**Exercise prompt:** Make an exact reproduction of all the data.

[Stored data]
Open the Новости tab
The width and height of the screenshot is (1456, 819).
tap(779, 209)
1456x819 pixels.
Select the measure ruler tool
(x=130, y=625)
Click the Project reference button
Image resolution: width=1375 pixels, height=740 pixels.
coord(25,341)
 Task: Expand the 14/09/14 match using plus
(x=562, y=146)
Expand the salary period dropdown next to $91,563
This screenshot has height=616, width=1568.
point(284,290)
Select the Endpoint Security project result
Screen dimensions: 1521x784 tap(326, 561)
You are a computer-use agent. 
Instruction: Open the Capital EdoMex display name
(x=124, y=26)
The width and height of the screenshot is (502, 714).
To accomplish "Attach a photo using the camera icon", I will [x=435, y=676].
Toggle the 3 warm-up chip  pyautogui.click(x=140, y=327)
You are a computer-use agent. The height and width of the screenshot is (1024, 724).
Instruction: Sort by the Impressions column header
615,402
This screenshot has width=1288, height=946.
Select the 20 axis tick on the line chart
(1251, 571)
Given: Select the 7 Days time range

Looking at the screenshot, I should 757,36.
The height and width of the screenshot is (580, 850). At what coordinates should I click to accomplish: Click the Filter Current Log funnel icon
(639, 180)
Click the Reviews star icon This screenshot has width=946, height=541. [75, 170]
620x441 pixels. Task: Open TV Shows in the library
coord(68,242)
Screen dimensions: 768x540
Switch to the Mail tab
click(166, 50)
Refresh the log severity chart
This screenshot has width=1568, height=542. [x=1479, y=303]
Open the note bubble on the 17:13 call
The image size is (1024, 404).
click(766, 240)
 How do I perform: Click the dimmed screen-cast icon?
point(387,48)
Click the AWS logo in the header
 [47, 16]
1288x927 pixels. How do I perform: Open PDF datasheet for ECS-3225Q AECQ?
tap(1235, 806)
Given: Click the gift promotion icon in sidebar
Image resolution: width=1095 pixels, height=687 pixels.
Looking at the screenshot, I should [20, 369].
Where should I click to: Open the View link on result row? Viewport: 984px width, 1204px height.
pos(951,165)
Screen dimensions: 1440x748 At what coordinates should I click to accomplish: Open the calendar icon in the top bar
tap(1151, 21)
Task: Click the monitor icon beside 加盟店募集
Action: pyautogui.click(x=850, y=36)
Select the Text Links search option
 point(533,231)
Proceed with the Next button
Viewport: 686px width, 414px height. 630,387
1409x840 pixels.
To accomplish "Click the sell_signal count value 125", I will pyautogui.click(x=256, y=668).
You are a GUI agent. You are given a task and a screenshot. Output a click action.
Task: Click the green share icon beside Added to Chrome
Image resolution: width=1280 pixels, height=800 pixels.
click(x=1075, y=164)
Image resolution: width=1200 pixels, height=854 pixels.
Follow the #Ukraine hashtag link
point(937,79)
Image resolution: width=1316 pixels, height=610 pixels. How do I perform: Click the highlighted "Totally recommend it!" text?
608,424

**Result for this exercise:**
Open the Новости tab
The width and height of the screenshot is (1456, 819).
tap(779, 209)
1456x819 pixels.
Select the measure ruler tool
(x=130, y=625)
Click the Project reference button
Image resolution: width=1375 pixels, height=740 pixels.
coord(25,341)
 Task: Expand the 14/09/14 match using plus
(x=562, y=146)
Expand the salary period dropdown next to $91,563
This screenshot has height=616, width=1568.
point(284,290)
Select the Endpoint Security project result
Screen dimensions: 1521x784 tap(326, 561)
You are a computer-use agent. 
Instruction: Open the Capital EdoMex display name
(x=124, y=26)
The width and height of the screenshot is (502, 714).
To accomplish "Attach a photo using the camera icon", I will [x=435, y=676].
Toggle the 3 warm-up chip  pyautogui.click(x=140, y=327)
You are a computer-use agent. The height and width of the screenshot is (1024, 724).
Instruction: Sort by the Impressions column header
615,402
This screenshot has width=1288, height=946.
Select the 20 axis tick on the line chart
(1251, 571)
Given: Select the 7 Days time range

Looking at the screenshot, I should 757,36.
The height and width of the screenshot is (580, 850). At what coordinates should I click to accomplish: Click the Filter Current Log funnel icon
(639, 180)
Click the Reviews star icon This screenshot has width=946, height=541. [75, 170]
620x441 pixels. Task: Open TV Shows in the library
coord(68,242)
Screen dimensions: 768x540
Switch to the Mail tab
click(166, 50)
Refresh the log severity chart
This screenshot has width=1568, height=542. [x=1479, y=303]
Open the note bubble on the 17:13 call
The image size is (1024, 404).
click(766, 240)
 How do I perform: Click the dimmed screen-cast icon?
point(387,48)
Click the AWS logo in the header
 [47, 16]
1288x927 pixels. How do I perform: Open PDF datasheet for ECS-3225Q AECQ?
tap(1235, 806)
Given: Click the gift promotion icon in sidebar
Image resolution: width=1095 pixels, height=687 pixels.
Looking at the screenshot, I should [20, 369].
Where should I click to: Open the View link on result row? Viewport: 984px width, 1204px height.
pos(951,165)
Screen dimensions: 1440x748 At what coordinates should I click to accomplish: Open the calendar icon in the top bar
tap(1151, 21)
Task: Click the monitor icon beside 加盟店募集
Action: pyautogui.click(x=850, y=36)
Select the Text Links search option
 point(533,231)
Proceed with the Next button
Viewport: 686px width, 414px height. 630,387
1409x840 pixels.
To accomplish "Click the sell_signal count value 125", I will pyautogui.click(x=256, y=668).
You are a GUI agent. You are given a task and a screenshot. Output a click action.
Task: Click the green share icon beside Added to Chrome
Image resolution: width=1280 pixels, height=800 pixels.
click(x=1075, y=164)
Image resolution: width=1200 pixels, height=854 pixels.
Follow the #Ukraine hashtag link
point(937,79)
Image resolution: width=1316 pixels, height=610 pixels. How do I perform: Click the highlighted "Totally recommend it!" text?
608,424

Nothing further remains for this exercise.